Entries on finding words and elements
- - -

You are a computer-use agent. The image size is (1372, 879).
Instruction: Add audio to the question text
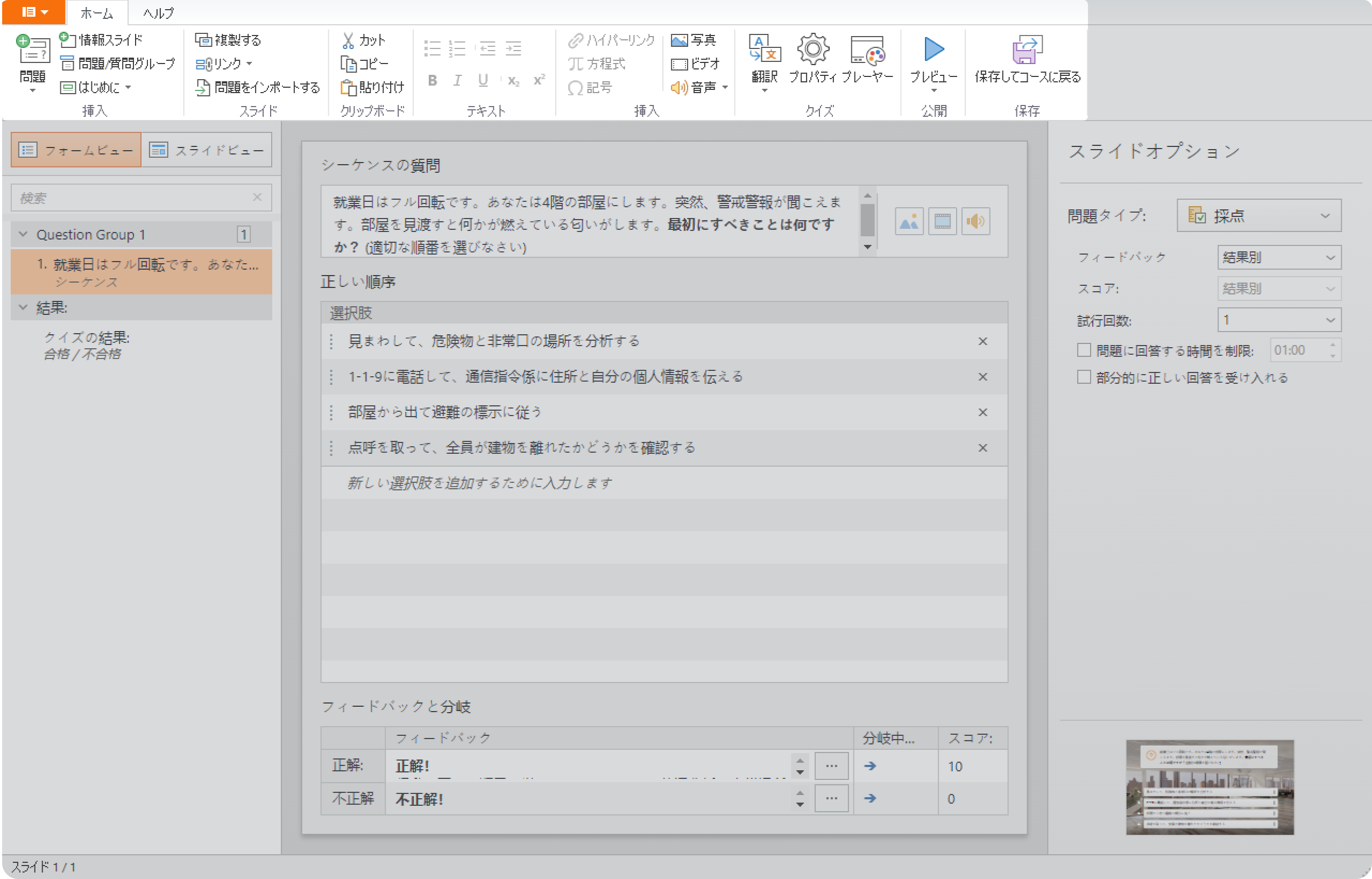coord(975,221)
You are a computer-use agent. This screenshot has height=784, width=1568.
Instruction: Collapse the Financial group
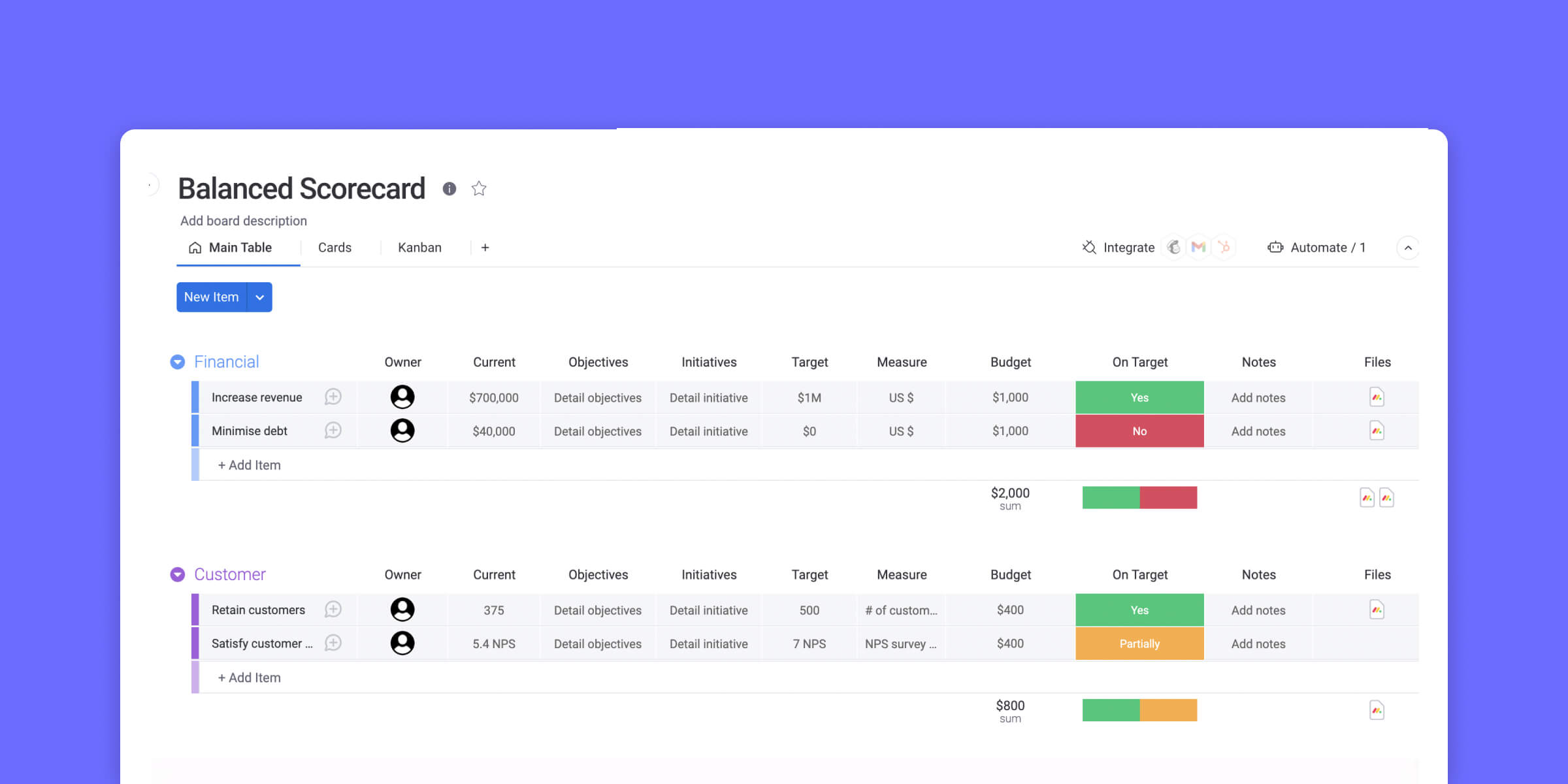177,362
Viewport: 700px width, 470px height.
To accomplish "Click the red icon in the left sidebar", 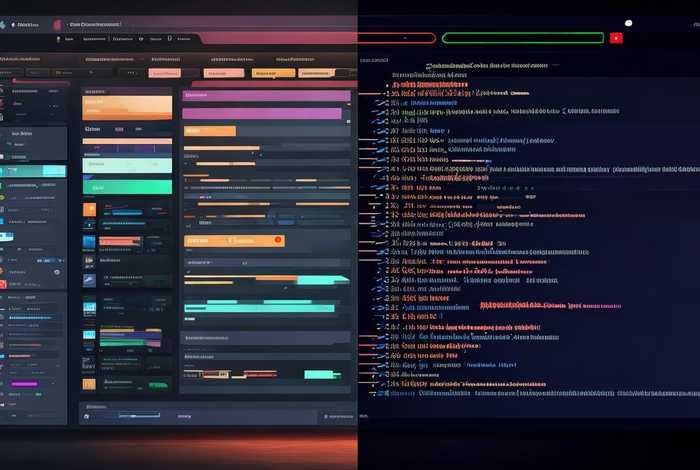I will pos(4,284).
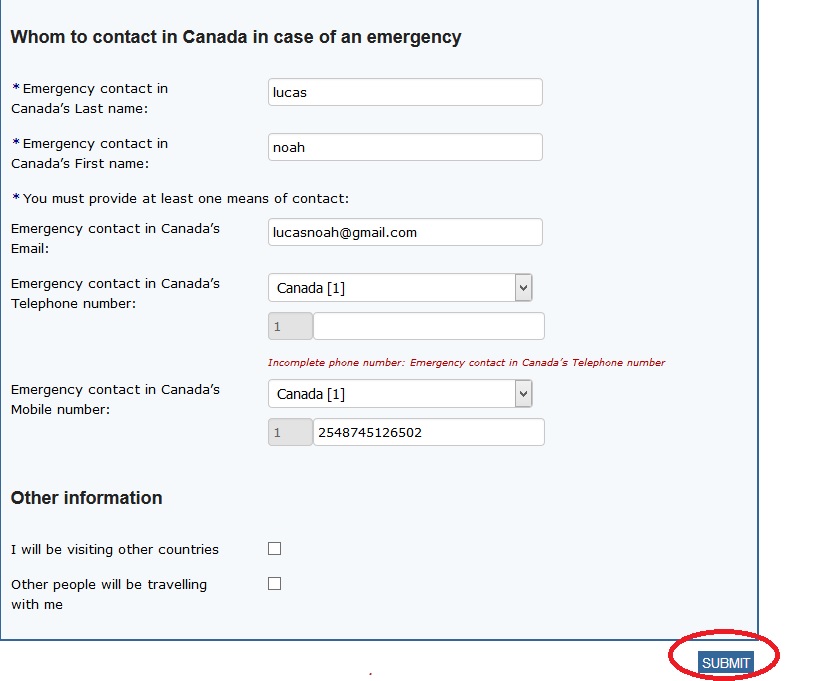Screen dimensions: 837x681
Task: Click the empty Telephone number input
Action: click(x=428, y=326)
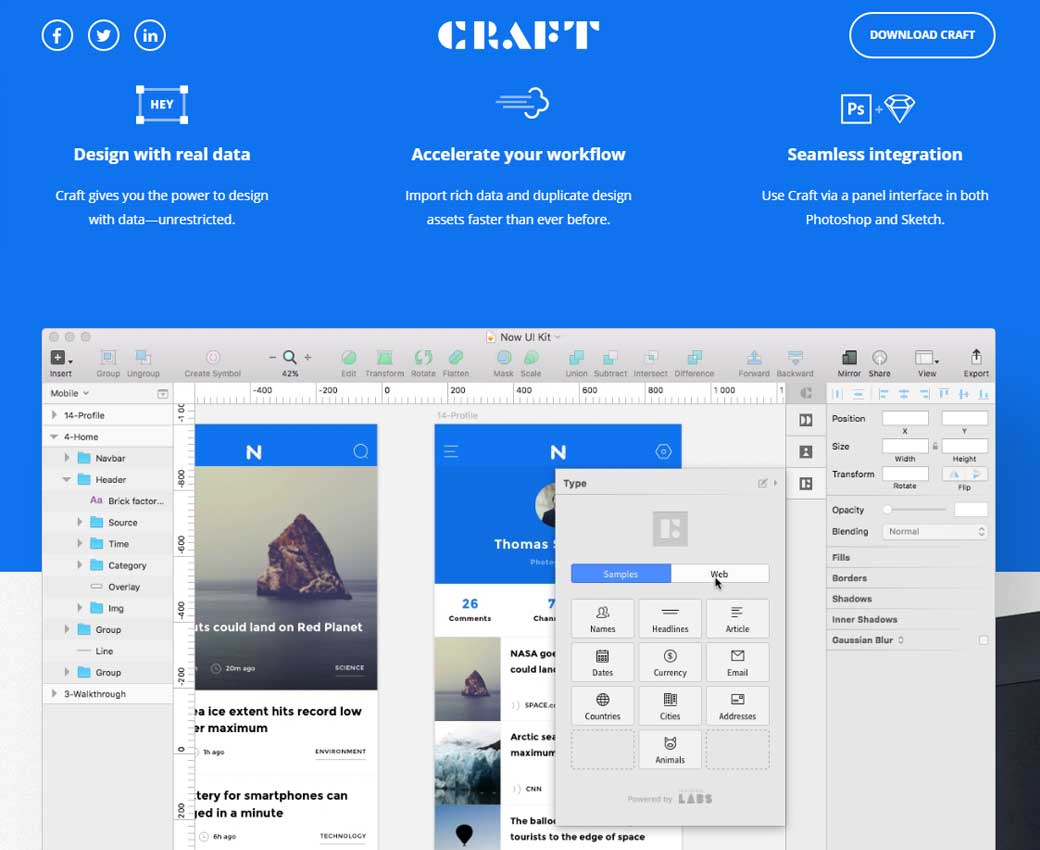Switch to the Web data tab
1040x850 pixels.
point(720,574)
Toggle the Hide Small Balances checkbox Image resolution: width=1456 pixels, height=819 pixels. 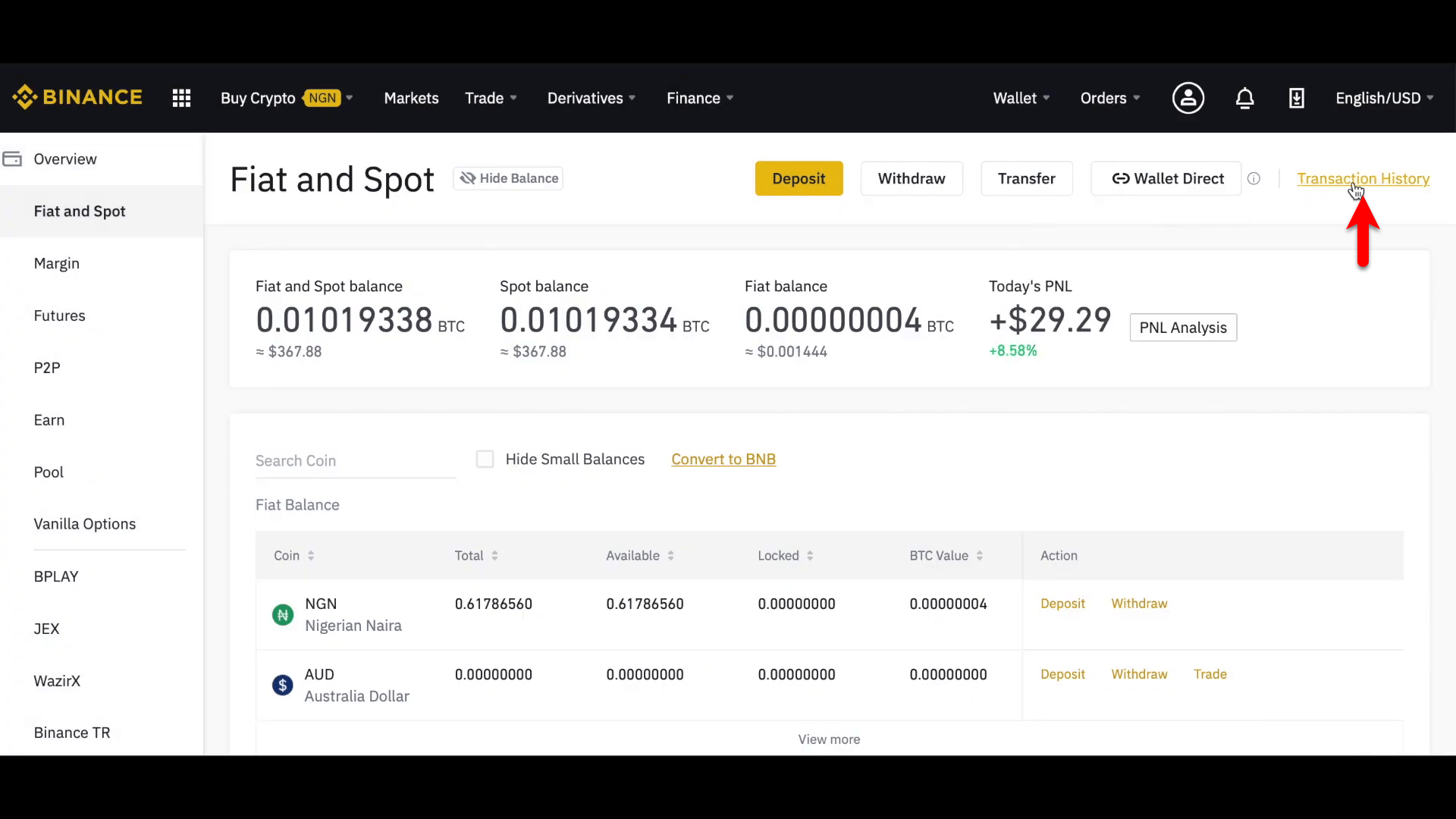point(485,459)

- - -

Count the lines of the items above that contain the string "agent". Reply with the number only.

## Exercise response
2